The March 20 letter to the editor from the Williamstown League of Women Voters President Anne R. Skinner falls short of providing voters a clear explanation of facts on the use of town-owned conservation land for subsidized affordable housing.
Ms. Skinner states that over the last 10 years "we have put 300 acres of land in conservation." This statement is misleading. Williamstown has not done this. Private landowners have placed their properties under conservation.
To continue the mantra that other non-conservation town-owned sites would not meet our long-range goals for affordable housing is equally misleading. Are you suggesting that by not providing housing on these other town-owned sites we are getting closer to achieving our goal? One would think for every unit of affordable housing you create, there is one less needed to meet the state’s arbitrary figure of 10 percent affordable housing per community.
Her letter states homes on other non-conservation town-owned properties will not be a community like The Spruces. What will these houses look like? We are told these affordable single-family homes will be small "Irene Cottages." This term was coined by an organization named Upper Valley Strong. With a grant, UV Strong developed a design brochure of these cottages. UV Strong’s design team coordinator last week acknowledged that to date, no "Irene Cottages" have been built. Not one, let alone the 41 proposed for this project.

• SOURCE DATA:
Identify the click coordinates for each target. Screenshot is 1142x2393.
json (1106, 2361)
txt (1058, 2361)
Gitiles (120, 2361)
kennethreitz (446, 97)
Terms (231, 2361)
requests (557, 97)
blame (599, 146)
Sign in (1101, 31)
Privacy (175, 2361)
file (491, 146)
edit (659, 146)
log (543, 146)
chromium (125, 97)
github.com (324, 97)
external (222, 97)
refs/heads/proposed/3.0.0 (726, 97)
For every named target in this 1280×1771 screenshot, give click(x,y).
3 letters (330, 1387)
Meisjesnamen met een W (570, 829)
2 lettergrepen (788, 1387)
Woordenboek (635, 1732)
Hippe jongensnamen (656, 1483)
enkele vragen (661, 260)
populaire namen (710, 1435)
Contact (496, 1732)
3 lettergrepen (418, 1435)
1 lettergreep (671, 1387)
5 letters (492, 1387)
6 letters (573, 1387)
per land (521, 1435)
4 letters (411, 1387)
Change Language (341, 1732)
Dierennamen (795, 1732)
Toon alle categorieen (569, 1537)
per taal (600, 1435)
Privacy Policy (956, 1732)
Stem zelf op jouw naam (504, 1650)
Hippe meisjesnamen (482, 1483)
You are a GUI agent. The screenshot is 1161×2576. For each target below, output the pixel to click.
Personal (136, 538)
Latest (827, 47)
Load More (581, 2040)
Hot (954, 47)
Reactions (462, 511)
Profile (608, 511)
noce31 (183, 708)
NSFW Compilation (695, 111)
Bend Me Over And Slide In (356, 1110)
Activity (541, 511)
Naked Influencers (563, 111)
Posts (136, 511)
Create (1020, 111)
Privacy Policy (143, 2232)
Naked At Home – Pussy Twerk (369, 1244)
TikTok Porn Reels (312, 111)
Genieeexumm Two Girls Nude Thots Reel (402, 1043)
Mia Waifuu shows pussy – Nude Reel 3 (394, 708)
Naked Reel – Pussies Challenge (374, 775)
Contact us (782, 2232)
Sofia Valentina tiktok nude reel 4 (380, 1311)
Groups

• WHAT YOU ARE ASKED TO DO:
Answer these questions from the letter about conservation land and affordable housing.
(a) According to the letter, who actually placed properties under conservation?
(b) What percentage of affordable housing per community does the state call for?
(c) How many "Irene Cottages" are proposed for this project?

• RESULT FOR THIS EXERCISE:
(a) Private landowners.
(b) 10 percent.
(c) 41.